━━ Supplied information ━━
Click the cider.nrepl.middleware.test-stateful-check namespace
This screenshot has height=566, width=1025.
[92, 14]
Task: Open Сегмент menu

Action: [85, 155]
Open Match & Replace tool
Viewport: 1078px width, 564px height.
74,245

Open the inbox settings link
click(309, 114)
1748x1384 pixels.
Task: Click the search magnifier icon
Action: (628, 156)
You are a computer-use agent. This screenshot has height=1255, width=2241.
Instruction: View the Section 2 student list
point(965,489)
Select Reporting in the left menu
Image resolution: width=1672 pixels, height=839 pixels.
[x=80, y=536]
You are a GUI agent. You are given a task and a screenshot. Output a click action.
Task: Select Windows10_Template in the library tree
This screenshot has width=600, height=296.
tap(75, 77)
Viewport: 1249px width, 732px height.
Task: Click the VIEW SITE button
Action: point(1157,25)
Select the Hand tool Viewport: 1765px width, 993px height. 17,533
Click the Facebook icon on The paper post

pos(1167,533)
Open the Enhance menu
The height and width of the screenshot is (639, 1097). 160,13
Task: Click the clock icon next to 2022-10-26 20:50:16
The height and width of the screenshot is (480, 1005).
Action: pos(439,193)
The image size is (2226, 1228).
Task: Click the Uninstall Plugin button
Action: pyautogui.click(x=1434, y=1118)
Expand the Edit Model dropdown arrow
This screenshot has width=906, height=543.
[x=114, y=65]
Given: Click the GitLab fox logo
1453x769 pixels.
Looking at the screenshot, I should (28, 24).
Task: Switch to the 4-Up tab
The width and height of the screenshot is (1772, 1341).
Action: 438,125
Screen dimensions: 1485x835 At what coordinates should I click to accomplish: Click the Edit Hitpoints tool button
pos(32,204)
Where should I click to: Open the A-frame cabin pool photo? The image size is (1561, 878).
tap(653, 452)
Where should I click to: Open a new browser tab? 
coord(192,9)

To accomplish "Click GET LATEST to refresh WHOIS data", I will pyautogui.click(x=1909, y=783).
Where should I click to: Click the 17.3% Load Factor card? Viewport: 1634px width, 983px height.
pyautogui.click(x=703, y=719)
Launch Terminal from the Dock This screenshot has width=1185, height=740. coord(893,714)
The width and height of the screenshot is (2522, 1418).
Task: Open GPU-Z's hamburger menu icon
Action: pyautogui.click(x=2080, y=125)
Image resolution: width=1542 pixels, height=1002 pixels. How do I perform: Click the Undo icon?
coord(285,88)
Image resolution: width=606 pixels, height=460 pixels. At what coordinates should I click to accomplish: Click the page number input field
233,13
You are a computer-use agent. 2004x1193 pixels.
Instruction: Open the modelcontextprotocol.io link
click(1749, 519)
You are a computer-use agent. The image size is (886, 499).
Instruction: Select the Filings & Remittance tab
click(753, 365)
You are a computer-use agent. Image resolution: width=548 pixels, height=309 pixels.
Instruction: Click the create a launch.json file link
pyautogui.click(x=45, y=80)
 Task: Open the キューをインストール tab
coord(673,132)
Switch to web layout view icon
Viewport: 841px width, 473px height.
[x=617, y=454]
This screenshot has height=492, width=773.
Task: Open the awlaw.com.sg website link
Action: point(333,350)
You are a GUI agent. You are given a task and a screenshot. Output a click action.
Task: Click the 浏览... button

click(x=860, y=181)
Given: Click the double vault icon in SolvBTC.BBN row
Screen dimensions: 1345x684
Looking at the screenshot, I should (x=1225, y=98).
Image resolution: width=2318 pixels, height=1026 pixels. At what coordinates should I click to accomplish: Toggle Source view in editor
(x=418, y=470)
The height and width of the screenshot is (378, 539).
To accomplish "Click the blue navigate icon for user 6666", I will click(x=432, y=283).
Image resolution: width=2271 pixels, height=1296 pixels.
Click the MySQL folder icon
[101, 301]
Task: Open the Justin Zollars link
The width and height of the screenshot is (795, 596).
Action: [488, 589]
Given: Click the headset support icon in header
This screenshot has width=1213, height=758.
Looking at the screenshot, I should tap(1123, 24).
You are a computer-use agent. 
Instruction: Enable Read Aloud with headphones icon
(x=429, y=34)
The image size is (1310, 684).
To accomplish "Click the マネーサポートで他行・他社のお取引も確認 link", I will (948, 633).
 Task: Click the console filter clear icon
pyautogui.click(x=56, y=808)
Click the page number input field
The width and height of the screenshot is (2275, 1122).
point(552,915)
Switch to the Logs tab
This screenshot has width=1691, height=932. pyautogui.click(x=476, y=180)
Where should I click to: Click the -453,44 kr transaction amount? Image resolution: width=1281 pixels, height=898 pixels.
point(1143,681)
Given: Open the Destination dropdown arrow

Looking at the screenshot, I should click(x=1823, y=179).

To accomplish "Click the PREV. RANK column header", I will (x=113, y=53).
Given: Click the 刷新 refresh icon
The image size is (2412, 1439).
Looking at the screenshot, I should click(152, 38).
━━━
All of the entries should be written out again exactly.

Click the cider.nrepl.middleware.test-stateful-check namespace
This screenshot has height=566, width=1025.
[92, 14]
Task: Open Сегмент menu

Action: [85, 155]
Open Match & Replace tool
Viewport: 1078px width, 564px height.
74,245

Open the inbox settings link
click(309, 114)
1748x1384 pixels.
Task: Click the search magnifier icon
Action: (628, 156)
You are a computer-use agent. This screenshot has height=1255, width=2241.
Instruction: View the Section 2 student list
point(965,489)
Select Reporting in the left menu
Image resolution: width=1672 pixels, height=839 pixels.
[x=80, y=536]
You are a GUI agent. You are given a task and a screenshot. Output a click action.
Task: Select Windows10_Template in the library tree
This screenshot has width=600, height=296.
tap(75, 77)
Viewport: 1249px width, 732px height.
Task: Click the VIEW SITE button
Action: point(1157,25)
Select the Hand tool Viewport: 1765px width, 993px height. 17,533
Click the Facebook icon on The paper post

pos(1167,533)
Open the Enhance menu
The height and width of the screenshot is (639, 1097). 160,13
Task: Click the clock icon next to 2022-10-26 20:50:16
The height and width of the screenshot is (480, 1005).
Action: pos(439,193)
The image size is (2226, 1228).
Task: Click the Uninstall Plugin button
Action: pyautogui.click(x=1434, y=1118)
Expand the Edit Model dropdown arrow
This screenshot has width=906, height=543.
[x=114, y=65]
Given: Click the GitLab fox logo
1453x769 pixels.
Looking at the screenshot, I should (28, 24).
Task: Switch to the 4-Up tab
The width and height of the screenshot is (1772, 1341).
Action: 438,125
Screen dimensions: 1485x835 At what coordinates should I click to accomplish: Click the Edit Hitpoints tool button
pos(32,204)
Where should I click to: Open the A-frame cabin pool photo? The image size is (1561, 878).
tap(653, 452)
Where should I click to: Open a new browser tab? 
coord(192,9)

To accomplish "Click GET LATEST to refresh WHOIS data", I will pyautogui.click(x=1909, y=783).
Where should I click to: Click the 17.3% Load Factor card? Viewport: 1634px width, 983px height.
pyautogui.click(x=703, y=719)
Launch Terminal from the Dock This screenshot has width=1185, height=740. coord(893,714)
The width and height of the screenshot is (2522, 1418).
Task: Open GPU-Z's hamburger menu icon
Action: pyautogui.click(x=2080, y=125)
Image resolution: width=1542 pixels, height=1002 pixels. How do I perform: Click the Undo icon?
coord(285,88)
Image resolution: width=606 pixels, height=460 pixels. At what coordinates should I click to accomplish: Click the page number input field
233,13
You are a computer-use agent. 2004x1193 pixels.
Instruction: Open the modelcontextprotocol.io link
click(1749, 519)
You are a computer-use agent. The image size is (886, 499).
Instruction: Select the Filings & Remittance tab
click(753, 365)
You are a computer-use agent. Image resolution: width=548 pixels, height=309 pixels.
Instruction: Click the create a launch.json file link
pyautogui.click(x=45, y=80)
 Task: Open the キューをインストール tab
coord(673,132)
Switch to web layout view icon
Viewport: 841px width, 473px height.
[x=617, y=454]
This screenshot has height=492, width=773.
Task: Open the awlaw.com.sg website link
Action: point(333,350)
You are a GUI agent. You are given a task and a screenshot. Output a click action.
Task: Click the 浏览... button

click(x=860, y=181)
Given: Click the double vault icon in SolvBTC.BBN row
Screen dimensions: 1345x684
Looking at the screenshot, I should (x=1225, y=98).
Image resolution: width=2318 pixels, height=1026 pixels. At what coordinates should I click to accomplish: Toggle Source view in editor
(x=418, y=470)
The height and width of the screenshot is (378, 539).
To accomplish "Click the blue navigate icon for user 6666", I will click(x=432, y=283).
Image resolution: width=2271 pixels, height=1296 pixels.
Click the MySQL folder icon
[101, 301]
Task: Open the Justin Zollars link
The width and height of the screenshot is (795, 596).
Action: [488, 589]
Given: Click the headset support icon in header
This screenshot has width=1213, height=758.
Looking at the screenshot, I should tap(1123, 24).
You are a computer-use agent. 
Instruction: Enable Read Aloud with headphones icon
(x=429, y=34)
The image size is (1310, 684).
To accomplish "Click the マネーサポートで他行・他社のお取引も確認 link", I will (948, 633).
 Task: Click the console filter clear icon
pyautogui.click(x=56, y=808)
Click the page number input field
The width and height of the screenshot is (2275, 1122).
point(552,915)
Switch to the Logs tab
This screenshot has width=1691, height=932. pyautogui.click(x=476, y=180)
Where should I click to: Click the -453,44 kr transaction amount? Image resolution: width=1281 pixels, height=898 pixels.
point(1143,681)
Given: Open the Destination dropdown arrow

Looking at the screenshot, I should click(x=1823, y=179).

To accomplish "Click the PREV. RANK column header", I will (x=113, y=53).
Given: Click the 刷新 refresh icon
The image size is (2412, 1439).
Looking at the screenshot, I should click(152, 38).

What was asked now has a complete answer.